Lucidworks incident

platform.lucidworks.com unavailable

Notice Resolved View vendor source →

Lucidworks experienced a notice incident on September 29, 2023 affecting Lucidworks Platform, lasting 1h 10m. The incident has been resolved; the full update timeline is below.

Started
Sep 29, 2023, 05:14 PM UTC
Resolved
Sep 29, 2023, 06:24 PM UTC
Duration
1h 10m
Detected by Pingoru
Sep 29, 2023, 05:14 PM UTC

Affected components

Lucidworks Platform

Update timeline

  1. investigating Sep 29, 2023, 05:14 PM UTC

    The configuration UI at platform.lucidworks.com is currently unavailable and returning errors when users attempt to access it. Lucidworks engineers are actively investigating the problem. This incident does NOT affect any indexing or search functionality; it is only preventing configuration changes to existing Connected Search applications. We will post updates as soon as we have more details to share.

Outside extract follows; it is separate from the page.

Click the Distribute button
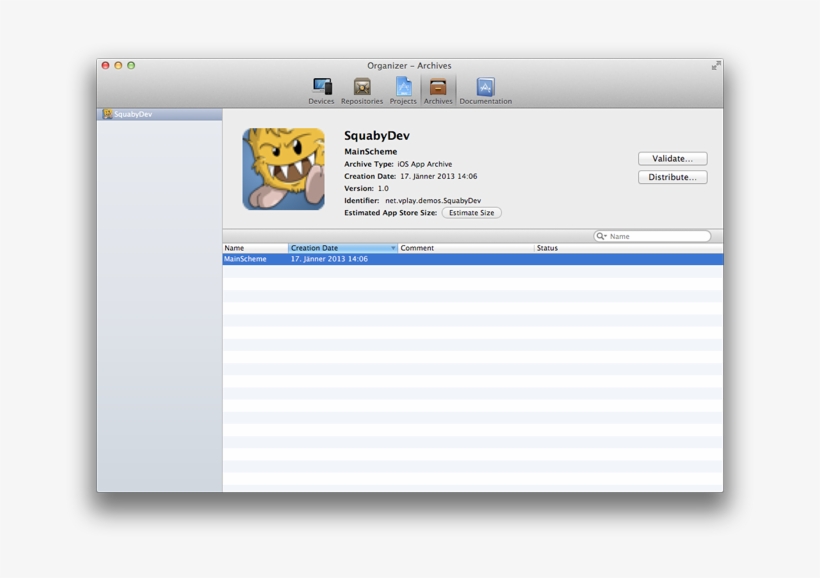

  2. investigating Sep 29, 2023, 05:29 PM UTC

    We have identified the source of the issue and have reverted the recent change that caused it. The fix is actively rolling out. Some users will see recovery and be able to log in to platform.lucidworks.com already, while for others it may not show full recovery until the rollout has fully completed.

  3. investigating Sep 29, 2023, 05:55 PM UTC

    The platform.lucidworks.com interface is once again available and functional. No indexing or search query outage was experienced during this incident. We're continuing to monitor to ensure there are no lingering issues.

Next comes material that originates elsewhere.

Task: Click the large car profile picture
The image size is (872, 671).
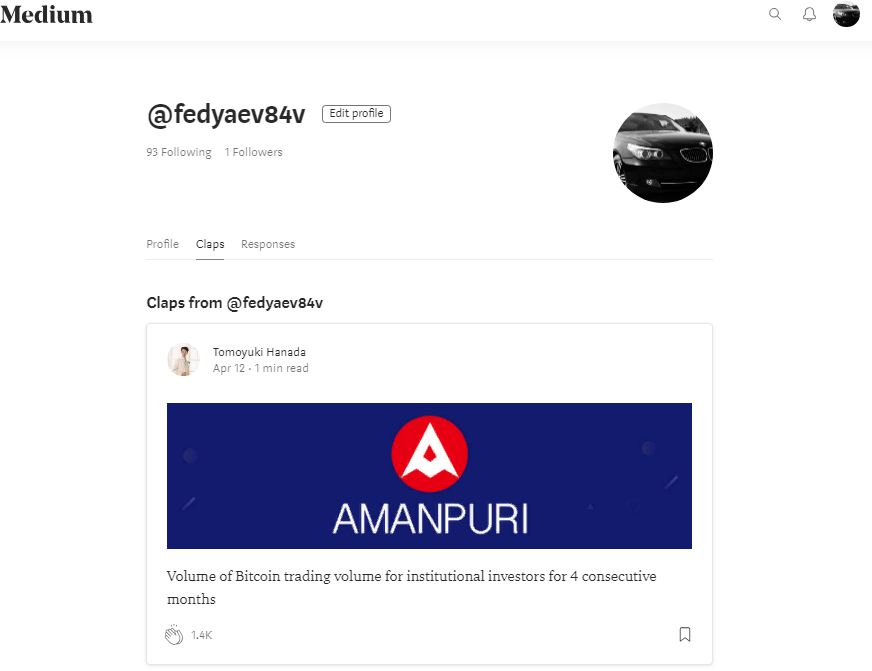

  4. resolved Sep 29, 2023, 06:24 PM UTC

    We have confirmed that reverting our earlier change has corrected the root cause of this incident, and platform.lucidworks.com is once again fully functional.

  5. postmortem Oct 05, 2023, 08:00 PM UTC

    A configuration change in our [ArgoCD](https://argo-cd.readthedocs.io/en/stable/#what-is-argo-cd) continuous deployment platform caused nondeterministic behavior when applied to our Kubernetes [ingress](https://kubernetes.io/docs/concepts/services-networking/ingress/#what-is-ingress) controllers. Though this change was successfully applied in our development environment, when the same configuration was deployed to the production [Springboard UI](https://platform.lucidworks.com/), it put the cluster into an inaccessible state. We manually intervened to roll back the change as quickly as possible, but found that ArgoCD was still intermittently mis-applying the configuration in this environment. Further troubleshooting efforts identified a stale cache as the culprit; once we forced a hard reset of ArgoCD’s cache, the correct configuration was applied, and the configuration UI returned to a fully functional state. No Connected Search indexing or query functionality was affected during this incident; the extent of the impact was limited to the web-based configuration interface, and no data loss occurred.